I don’t speak Russian so I’ll have to wait until November when the Brookings Institute is finished translating ‘Collapse of an Empire: Lessons for Modern Russia’ into English. This book, by economist and former Prime Minister Yegor Gaidar, chronicles the end of the Soviet Empire, but I guess you got that from the title. Did you catch that part about the author being an economist? Good because that comes up later. Now as I said, I don’t speak Russian so you might be asking yourself, “What’s this guy going to do, try and review a book he can’t even read?” To which my response is No. Well, sort of.
The Christian Science Monitor is currently carrying an article by columnist David R. Francis that talks a bit about the book and offers some views by other notables about the collapse of the Soviet Union in the early 1990’s. I thought I’d share some ideas about this discussion of alternative viewpoints concerning the end of Soviet system. I want to state up front that I am not and don’t claim to be an expert on the Soviet Union, its politics or prevoius system of government. I think though that this ‘fresh eyes’ approach at examining some of the factors that contributed to its collapse might allow me to offer an insight. Or maybe I’m giving myself too much credit. In any case I share the following about how this yet-to-be translated book and its review might point towards something we here in America should pay much more attention to.
Mr. Francis sets the stage for us by summarizing the author’s suggestions about the run up to the Soviet collapse.

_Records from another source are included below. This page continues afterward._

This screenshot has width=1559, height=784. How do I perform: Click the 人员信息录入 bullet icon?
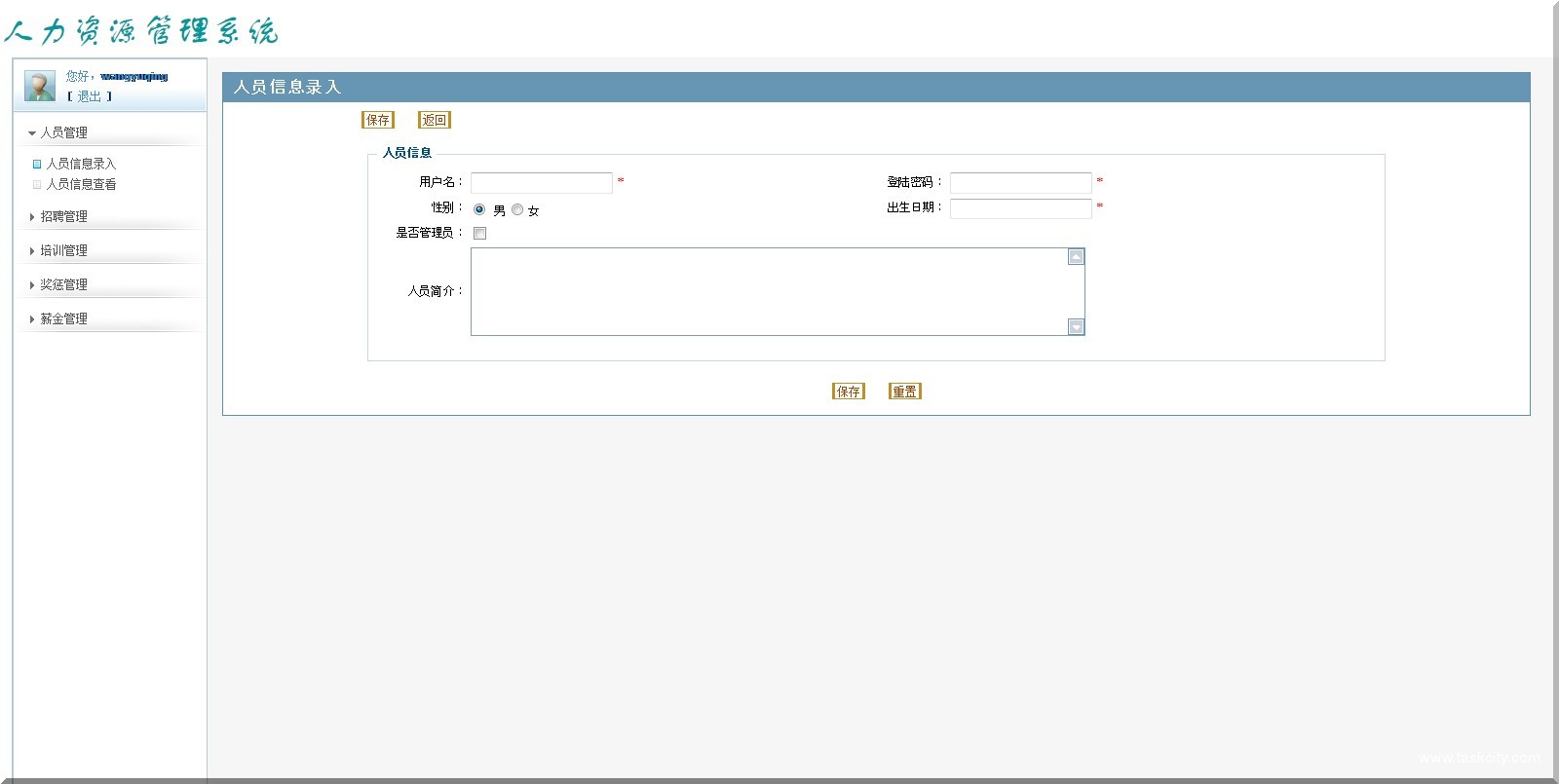point(37,165)
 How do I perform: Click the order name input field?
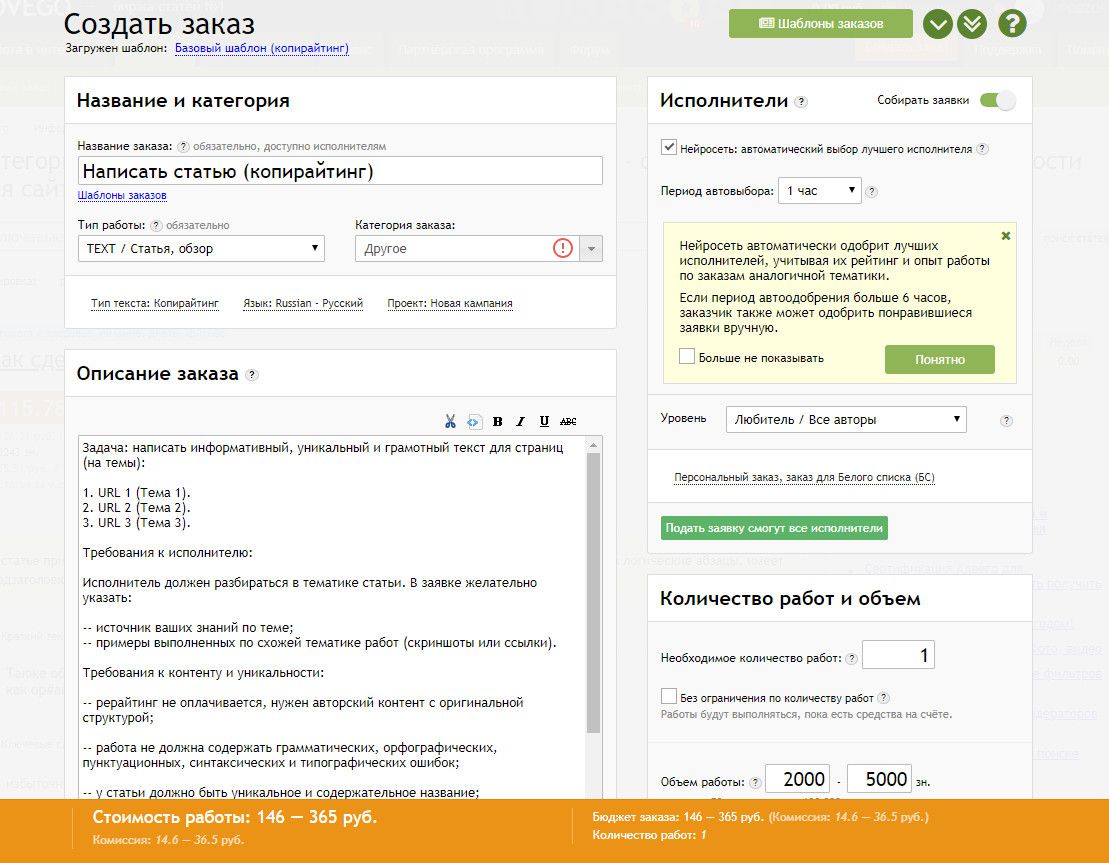(x=340, y=171)
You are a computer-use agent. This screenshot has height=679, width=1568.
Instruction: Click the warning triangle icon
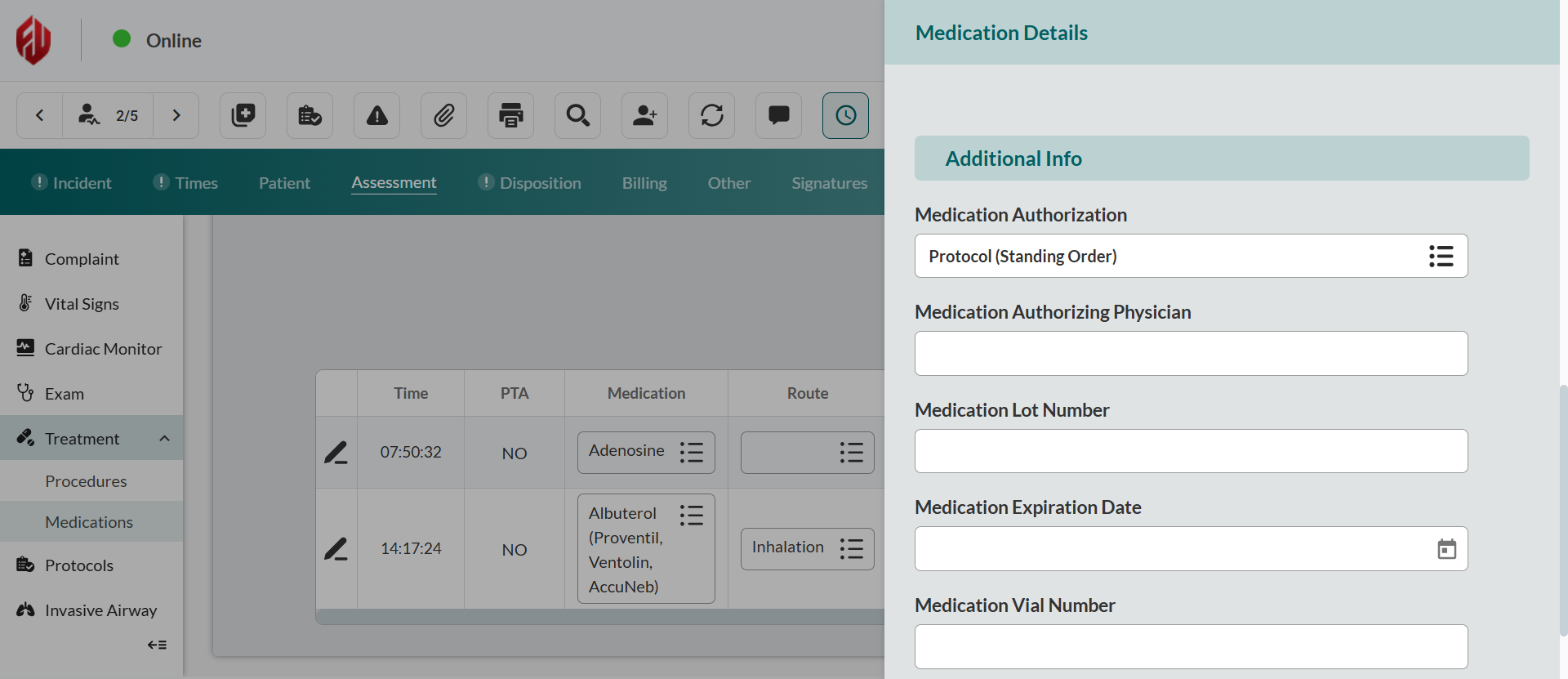376,115
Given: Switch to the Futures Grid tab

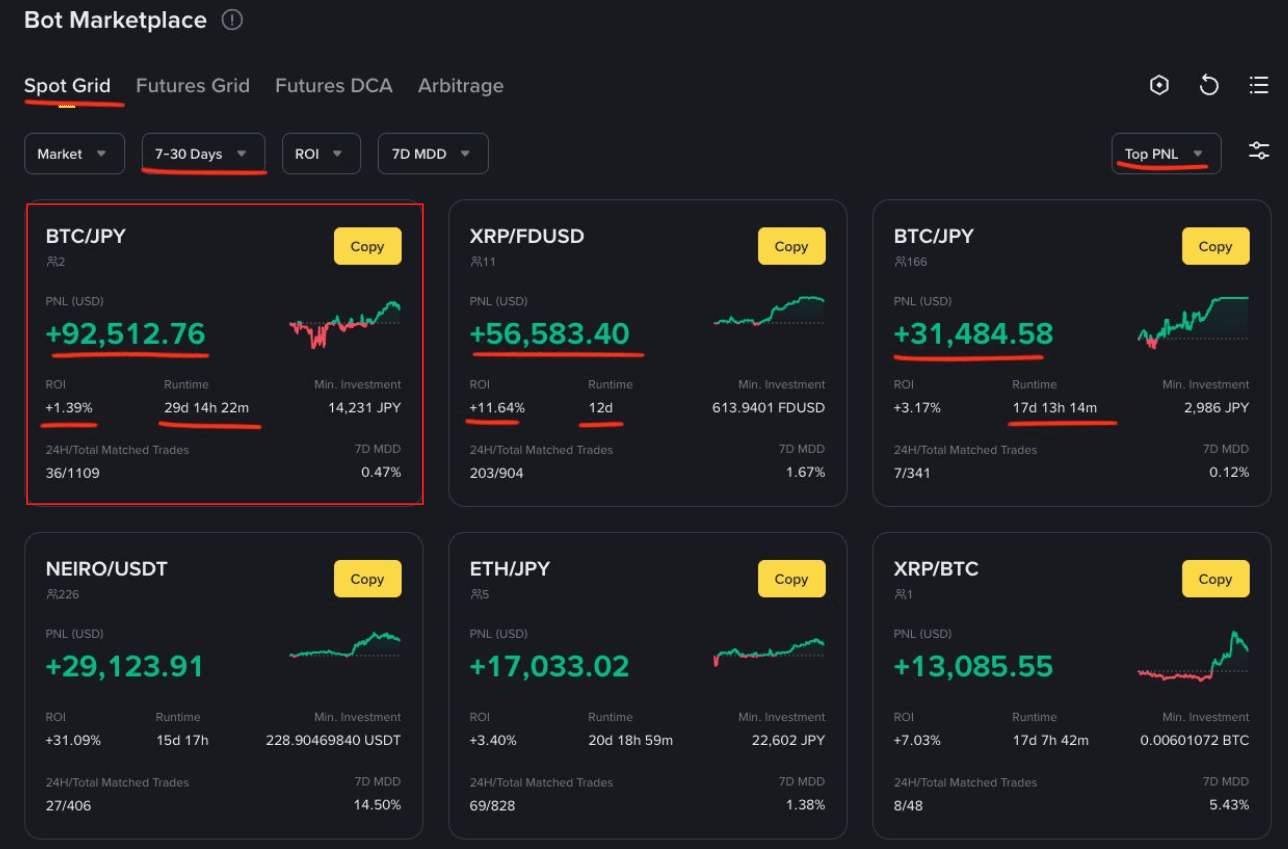Looking at the screenshot, I should (x=192, y=86).
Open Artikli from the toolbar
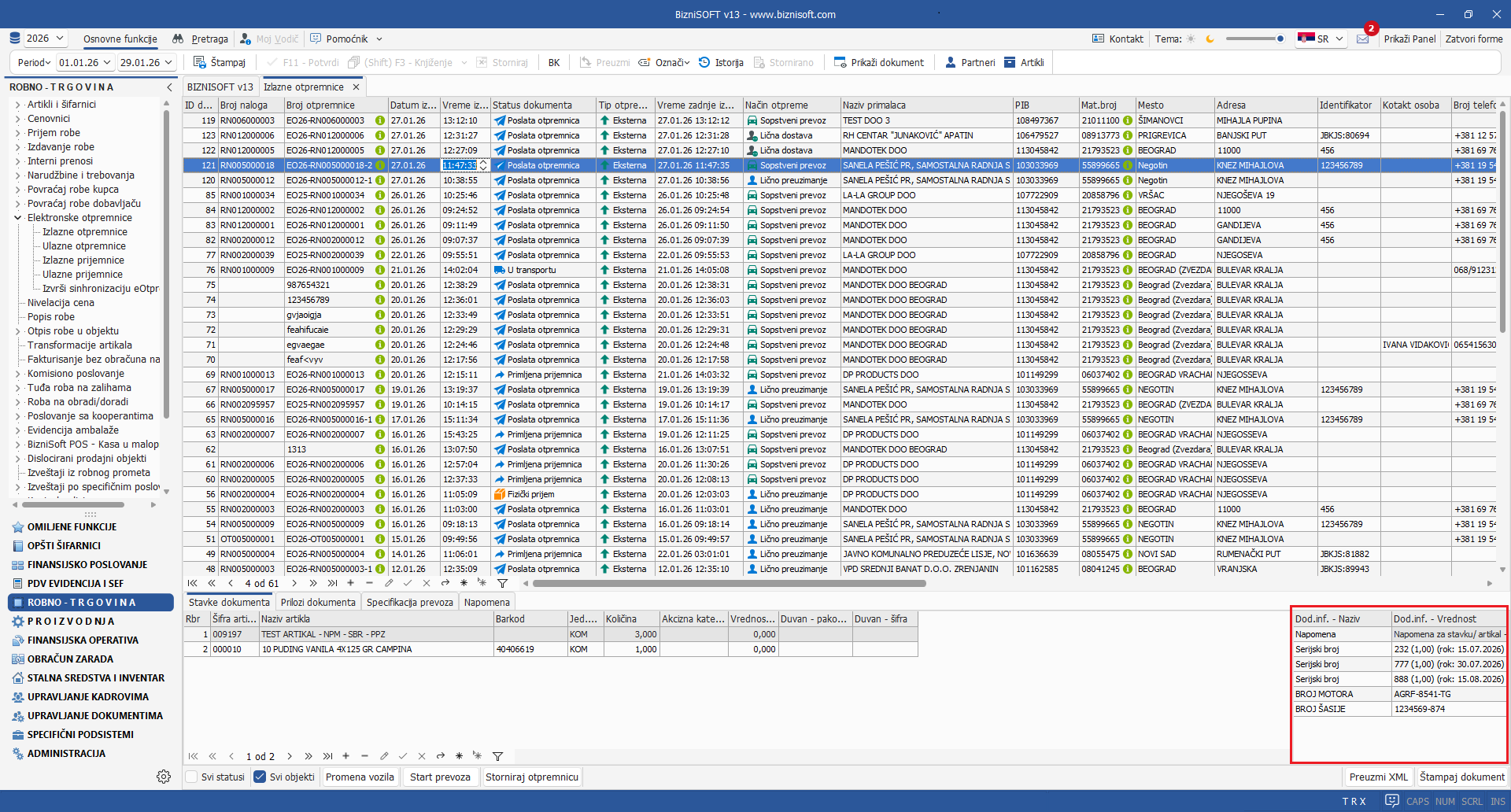Screen dimensions: 1511x812 click(x=1010, y=62)
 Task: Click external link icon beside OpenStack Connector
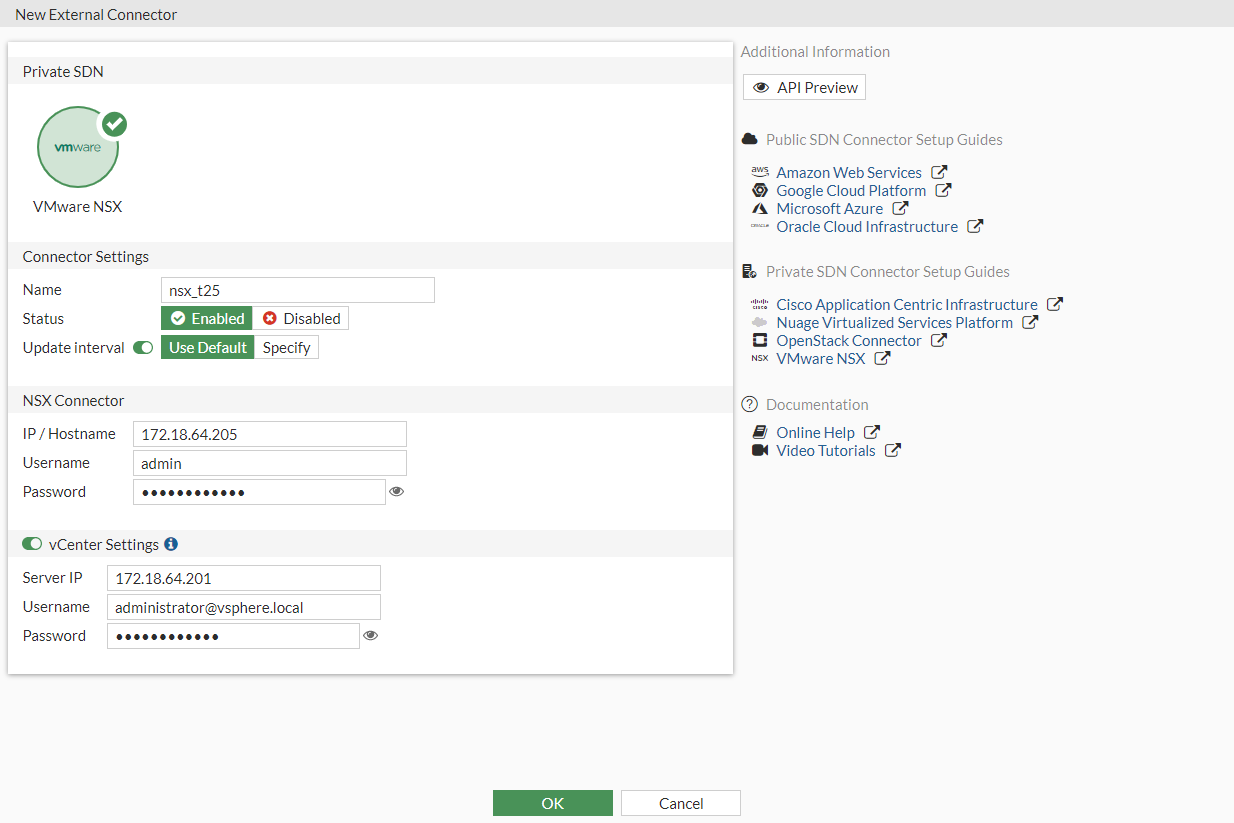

What happened, states Mr. Gaidar, is that Soviet grain production stagnated between 1966 and 1990. Meanwhile, 80 million people moved from farms to cities. New Soviet output of oil and gas was not sufficiently expanded to provide the hard currency needed to buy grain abroad. Eventually, the Soviets had to borrow foreign money to buy grain.It seems that Mr. Gaidar is basically saying that the collapse happened because a large portion of the population of the Soviet Union moved from the country to the city and stopped growing their own grain. But what is even more interesting to me is that that the author of the article himself seems not to make the connection or just skips over it in a bit of conditioning and goes on to blame the collapse on economics- on the inability of the Soviets to feed themselves not because there weren't enough people growing grain in that country but because of their inability to *buy* enough grain from other people to feed themselves because of decreasing oil and natural gas revenues. The idea that the Soviet collapse was due in part to the fact that the Soviet Union gave up on its capacity for food self sufficiency (food sovereignty) in an effort to pursue industrialization seems to elude the article’s author. And then from there implications for the continuation of the American empire and parallels about our own situation regarding food sovereignty started to pour out into my mind.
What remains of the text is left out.